Okay, it’s more like a Hooker Hotel but still….

The story is told by Offred, a Handmaid, who’s designated to be impregnated by someone in the hierarchy of New Gilead, because those in power are the only one’s allowed to have children and there’s one in every household of power because they’re rare, like a Nintendo Switch. So, as the walls literally and figuratively and literally once again close in on Offred, she attempts to snap out of her imposed lethargy.

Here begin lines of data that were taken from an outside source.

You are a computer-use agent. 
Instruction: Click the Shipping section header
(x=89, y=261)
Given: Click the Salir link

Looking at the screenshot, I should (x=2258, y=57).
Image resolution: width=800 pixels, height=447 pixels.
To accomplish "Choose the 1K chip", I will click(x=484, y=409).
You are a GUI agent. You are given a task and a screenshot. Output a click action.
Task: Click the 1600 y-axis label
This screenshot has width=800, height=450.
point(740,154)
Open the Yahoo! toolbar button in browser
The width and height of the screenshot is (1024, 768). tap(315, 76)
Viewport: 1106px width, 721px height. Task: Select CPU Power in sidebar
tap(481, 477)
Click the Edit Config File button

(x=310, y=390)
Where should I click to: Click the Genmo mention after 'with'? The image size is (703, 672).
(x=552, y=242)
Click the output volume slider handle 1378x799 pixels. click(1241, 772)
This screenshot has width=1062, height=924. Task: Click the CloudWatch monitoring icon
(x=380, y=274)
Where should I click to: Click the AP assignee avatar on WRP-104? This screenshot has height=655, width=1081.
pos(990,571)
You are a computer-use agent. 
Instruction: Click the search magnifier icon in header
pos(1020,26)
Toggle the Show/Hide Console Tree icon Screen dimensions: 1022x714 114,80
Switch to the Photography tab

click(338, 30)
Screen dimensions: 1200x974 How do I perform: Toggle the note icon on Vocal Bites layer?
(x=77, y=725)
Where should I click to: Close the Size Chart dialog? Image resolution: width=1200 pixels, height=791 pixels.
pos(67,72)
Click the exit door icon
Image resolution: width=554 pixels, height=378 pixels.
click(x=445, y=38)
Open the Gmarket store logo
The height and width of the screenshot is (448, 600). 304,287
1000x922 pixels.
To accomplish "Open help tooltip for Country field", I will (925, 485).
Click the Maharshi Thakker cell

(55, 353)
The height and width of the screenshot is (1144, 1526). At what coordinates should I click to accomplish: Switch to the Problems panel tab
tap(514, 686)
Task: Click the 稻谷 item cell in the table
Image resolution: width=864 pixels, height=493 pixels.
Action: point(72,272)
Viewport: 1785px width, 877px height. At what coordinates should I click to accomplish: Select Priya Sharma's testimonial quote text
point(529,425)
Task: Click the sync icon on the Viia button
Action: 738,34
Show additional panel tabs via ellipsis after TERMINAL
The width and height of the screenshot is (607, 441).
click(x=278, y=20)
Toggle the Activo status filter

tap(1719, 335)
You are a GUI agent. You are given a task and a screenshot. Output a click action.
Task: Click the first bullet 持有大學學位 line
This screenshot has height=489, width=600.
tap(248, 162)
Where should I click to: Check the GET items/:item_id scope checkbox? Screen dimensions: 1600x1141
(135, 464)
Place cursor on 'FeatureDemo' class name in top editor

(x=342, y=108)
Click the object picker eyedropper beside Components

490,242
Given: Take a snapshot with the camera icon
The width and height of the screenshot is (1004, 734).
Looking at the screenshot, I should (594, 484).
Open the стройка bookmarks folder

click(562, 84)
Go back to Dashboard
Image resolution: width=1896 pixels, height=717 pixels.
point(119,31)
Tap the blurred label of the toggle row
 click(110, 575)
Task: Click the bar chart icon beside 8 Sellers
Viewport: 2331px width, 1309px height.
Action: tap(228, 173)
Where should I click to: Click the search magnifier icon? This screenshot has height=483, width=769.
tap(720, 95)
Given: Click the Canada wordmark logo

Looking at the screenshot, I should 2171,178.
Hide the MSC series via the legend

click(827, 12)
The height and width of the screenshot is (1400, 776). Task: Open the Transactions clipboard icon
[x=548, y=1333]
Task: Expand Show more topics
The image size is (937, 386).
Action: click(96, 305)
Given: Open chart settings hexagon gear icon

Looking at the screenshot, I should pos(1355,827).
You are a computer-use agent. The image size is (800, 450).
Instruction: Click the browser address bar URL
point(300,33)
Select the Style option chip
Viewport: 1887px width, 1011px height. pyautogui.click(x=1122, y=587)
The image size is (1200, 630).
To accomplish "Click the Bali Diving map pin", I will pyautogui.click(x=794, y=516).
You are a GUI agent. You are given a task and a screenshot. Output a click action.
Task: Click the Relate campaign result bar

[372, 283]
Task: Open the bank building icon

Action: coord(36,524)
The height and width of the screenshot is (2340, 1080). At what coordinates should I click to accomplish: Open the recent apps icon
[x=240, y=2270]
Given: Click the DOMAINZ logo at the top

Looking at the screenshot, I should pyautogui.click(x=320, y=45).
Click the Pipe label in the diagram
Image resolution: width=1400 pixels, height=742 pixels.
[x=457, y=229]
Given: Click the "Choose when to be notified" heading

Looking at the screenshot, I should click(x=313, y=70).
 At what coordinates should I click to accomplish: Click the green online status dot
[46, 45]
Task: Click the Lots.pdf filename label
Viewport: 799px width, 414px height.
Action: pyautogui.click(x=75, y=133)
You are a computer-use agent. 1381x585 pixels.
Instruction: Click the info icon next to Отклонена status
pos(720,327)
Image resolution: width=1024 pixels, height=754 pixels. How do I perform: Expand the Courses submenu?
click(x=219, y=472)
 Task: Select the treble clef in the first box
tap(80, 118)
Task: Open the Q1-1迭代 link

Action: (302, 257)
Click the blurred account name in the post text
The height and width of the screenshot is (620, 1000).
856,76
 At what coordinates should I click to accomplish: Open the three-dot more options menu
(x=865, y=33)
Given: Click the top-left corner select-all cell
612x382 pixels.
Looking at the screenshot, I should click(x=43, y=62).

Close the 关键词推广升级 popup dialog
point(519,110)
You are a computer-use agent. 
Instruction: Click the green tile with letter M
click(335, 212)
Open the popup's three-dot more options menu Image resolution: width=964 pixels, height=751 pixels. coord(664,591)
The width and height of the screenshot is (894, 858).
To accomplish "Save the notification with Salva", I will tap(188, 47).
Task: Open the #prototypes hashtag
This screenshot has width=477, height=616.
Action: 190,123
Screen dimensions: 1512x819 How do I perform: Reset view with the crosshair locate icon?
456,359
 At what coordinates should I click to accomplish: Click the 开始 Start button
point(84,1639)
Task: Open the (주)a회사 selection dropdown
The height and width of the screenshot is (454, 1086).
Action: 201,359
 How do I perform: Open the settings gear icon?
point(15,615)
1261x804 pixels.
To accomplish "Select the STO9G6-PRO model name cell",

Spunk doesn’t play well in the future.

What’s to like.

Atwood does a swell job in the world building department, dolloping out her fun facts in historical and tasty spoonfuls. She even adds some information in the back of the book under “Historical Notes”, but she may as well have called it “Appendix” or “Index” or “Author’s Acknowledgments” for the interest, from me included, it has generated in this buddy read.

Fun factor – If I were single and desperate and looking for women on a dating site, then “I have a dark, gallows-ish sense of humor” would ding some bells for me along with “I am independently wealthy” and "I hate aquatic superheroes" and “I love Spam”.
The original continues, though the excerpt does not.